Advances in Nanoparticle-Based Fabrication Techniques for Infrared Detectors: A Comprehensive Review

Round 1

Reviewer 1 Report

Comments and Suggestions for Authors

This review provides a broad overview of nanoparticle-based fabrication techniques for infrared detectors, covering synthesis, surface engineering, deposition methods, and device architecture. The topic is timely, particularly in light of increasing research efforts toward scalable fabrication routes for infrared detectors with reduced cost and improved integration compatibility. The manuscript provides comprehensive coverage, features a clear logical structure, and demonstrates strong relevance to cutting-edge research as well as engineering applications. However, several issues should be further addressed before the manuscript can be considered for publication.

1. The notation for detectivity should be standardized throughout the manuscript. The manuscript defines detectivity (D*) in the Abstract and further introduces specific detectivity (D*) in Section 3.3. However, in Section 2.1, the manuscript reports performance as “D > 10⁹ Jones,” and Tables 4-6 also use the notation D instead of D* in several entries. Since specific detectivity is a key performance metric for infrared detectors, the notation should be used consistently throughout the manuscript to avoid confusion. In addition, on page 12, the formula for specific detectivity (D*) should be further verified, it should likely be . The authors are encouraged to carefully check and unify the terminology and all symbols in both the main text and tables.
2. Representative HgTe CQD device architectures could be further supplemented. In addition, the current discussion mainly focuses on single-pixel devices. The authors may also refer to recent reports on CQD array architectures to provide a more comprehensive overview of the current progress in this field.
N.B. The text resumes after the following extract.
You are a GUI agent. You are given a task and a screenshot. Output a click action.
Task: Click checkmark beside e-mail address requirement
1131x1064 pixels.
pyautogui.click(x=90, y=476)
3. All figures should be carefully checked and refined to improve readability. Multiple spelling errors are observed.

4. It is recommended to add critical analysis after the tables. For example, the paragraphs related to Table 2 mainly present a flat summary of the literature results. A “cross-comparative analysis section” could be added (rather than only the table).

5. The conclusion section could be further condensed to emphasize the key takeaways and future perspectives more clearly.

Author Response

Dear Reviewer,

thank you very much for your detailed and insightful comments. They have helped us tremendiously to carefully revise our manuscript. All changes in the manuscript are higlighted in yellow. Please find attached a list of point-by-point responses to your comments.

Kind regards,

AXEL KLEIN

Author Response File: Author Response.pdf

Reviewer 2 Report

Comments and Suggestions for Authors

This manuscript provides a broad overview of nanoparticle-based fabrication techniques for infrared photodetectors, covering colloidal quantum dots, plasmonic nanoparticles, low-dimensional nanostructures, deposition and patterning strategies, device architectures, performance benchmarks, and future research directions. The topic is timely and relevant to the readership of Inorganics, particularly given the rapid development of solution-processable infrared detector materials and their potential for low-cost, large-area, and CMOS-compatible imaging systems.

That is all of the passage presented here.